What does Fine Art look like?

  • Contemporary fine art can incorporate an extended notion of what painting, sculpture and printmaking can be, however photography, film and video - together with performance - are equally important mediums.

  • It encompasses a plurality of approaches, which simultaneously coexist. For instance, figurative painting, video installation, formal abstract sculpture, interventionist strategies, performance and socially aware public projects have all become potential and valid modes of fine art practice.

  • Fine Art practice increasingly involves the diverse use of materials and processes. This has led to a cross fertilisation of categories; painters who use photographs within their work, video artists who are concerned with sculptural and spatial issues, sculptors who only exhibit photographs of their work etc.

Where is it seen?

Potentially anywhere. From a wide range of museums and galleries to public spaces and alternative sites such as billboards, underground stations, shops, magazines, books and the internet.

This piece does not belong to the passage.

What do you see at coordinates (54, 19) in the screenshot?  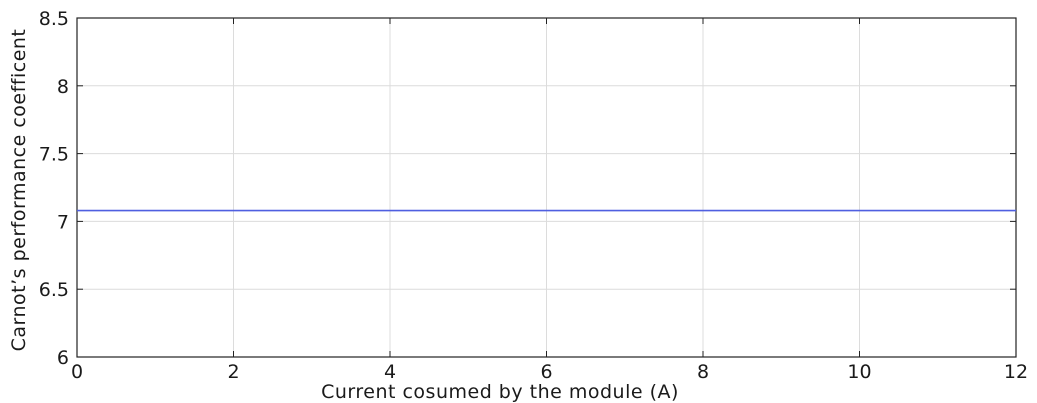 I see `y-tick-label: 8.5` at bounding box center [54, 19].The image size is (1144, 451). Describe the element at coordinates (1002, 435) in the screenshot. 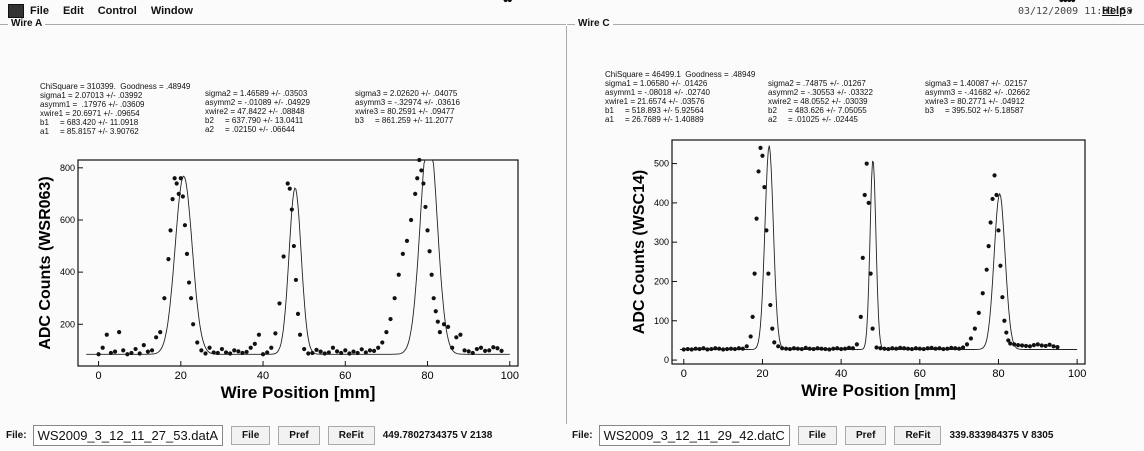

I see `voltage-readout: 339.833984375 V 8305` at that location.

From international museums like Tate Modern in London and MOMA in New York, to independent spaces such as Serf in Leeds. From high profile international dealers and commercial galleries like White Cube and Lisson Gallery in London to regional commercial galleries with a more local client base such as Paper Gallery in Manchester.

London is widely acknowledged as the 2nd largest international art centre after New York and has in excess of 150 commercial and independent galleries. The North of England has a vibrant art scene, rivalling London’s, with new spaces opening all the time. International art fairs and biennials are now an important part of the contemporary art world. These tend to be large scale events which take place across multiple venues within a city. They sometimes occur annually, sometimes biannually, sometimes every five or ten years. There are currently over 50 art fairs and biennials throughout the world.

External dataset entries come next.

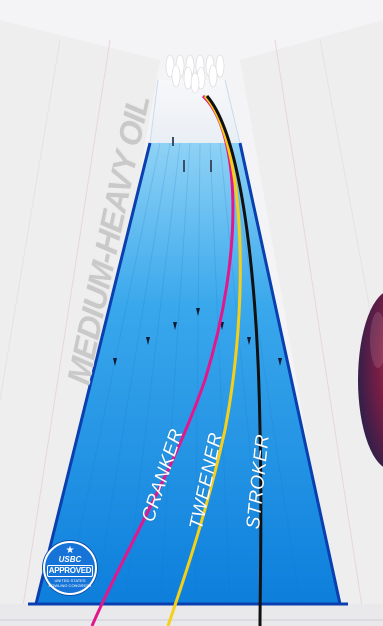 The width and height of the screenshot is (383, 626). Describe the element at coordinates (370, 380) in the screenshot. I see `bowling-ball` at that location. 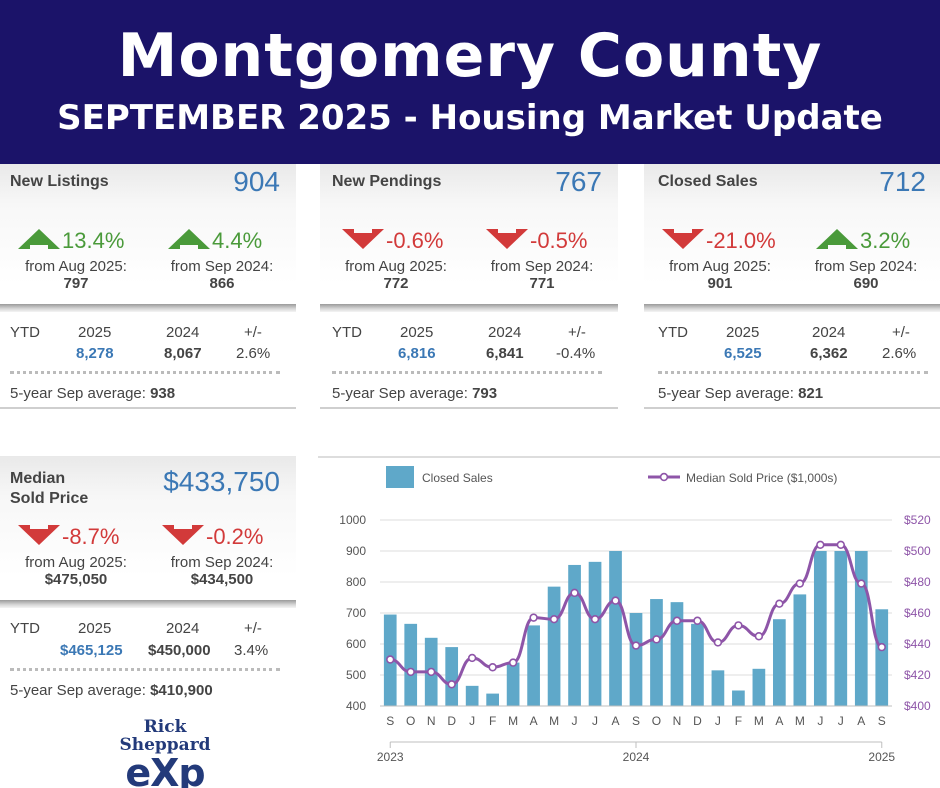 What do you see at coordinates (356, 675) in the screenshot?
I see `y-tick-label-left: 500` at bounding box center [356, 675].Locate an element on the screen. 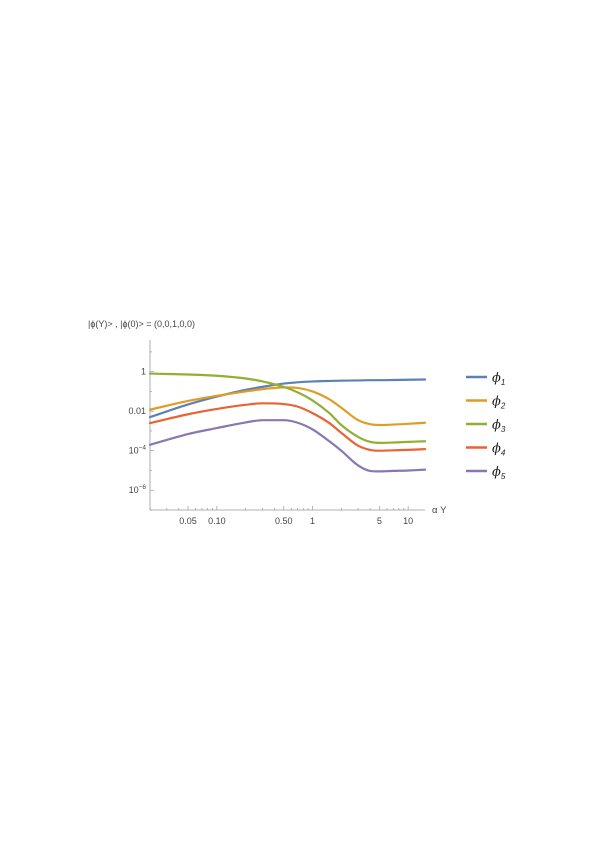 The width and height of the screenshot is (600, 848). legend-label-phi1: ϕ1 is located at coordinates (498, 379).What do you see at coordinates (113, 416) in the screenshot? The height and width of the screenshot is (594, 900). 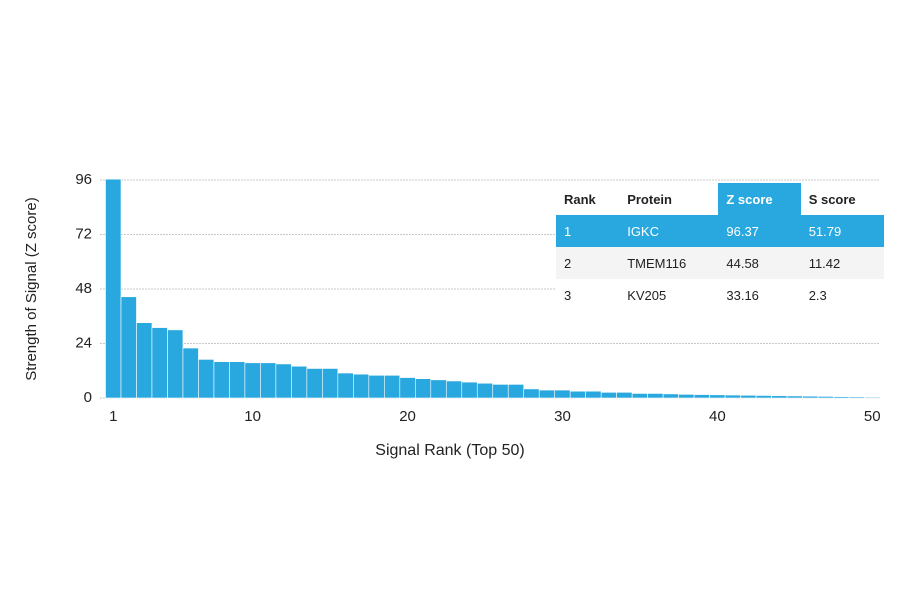 I see `x-tick-label: 1` at bounding box center [113, 416].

What career opportunities does a Fine Artist have?

Being an artist is a way of life. Artists work in many ways in order to earn a living from their practice. Some have dealers and exhibit within museums and galleries. Others earn a living through commissions, exhibition fees, fellowships and residencies, and through applying for bursaries and grants in order to develop their practice.

Some professional artists work with one or more assistant or technician. These assistants and technicians have generally had a fine art training. For instance Antony Caro was Henry Moore’s assistant, Richard Wentworth was Antony Caro’s assistant, Rachel Whiteread was Alison Wilding’s assistant, Dinos Chapman was Gilbert and George’s assistant.

Emerging artists often have another part-time job to support their practice. Most public and commercial galleries work with teams of technical staff to install exhibitions. Most of these staff have art training as do most curatorial teams. Artists often also teach within the HE, FE and schools sector.

Fine art study engenders creative and critical thinking, which is highly sought after by a wide range of creative disciplines. Musicians Brian Eno, David Byrne, Graham Coxon (Blur), Bob Hardy (Franz Ferdinand) and Alt J all studied fine art as did film makers Derek Jarman, Mike Leigh, David Lynch and Steve McQueen.

Fine art courses ultimately aim to equip students with the skills to pursue an independent practice as a fine artist. However, graduates inevitably sometimes end up working in the design industries as well as within the broader cultural industries due to the transferable skills they learn within their courses. This is often, initially, as a way of beginning to support their career as a fine artist.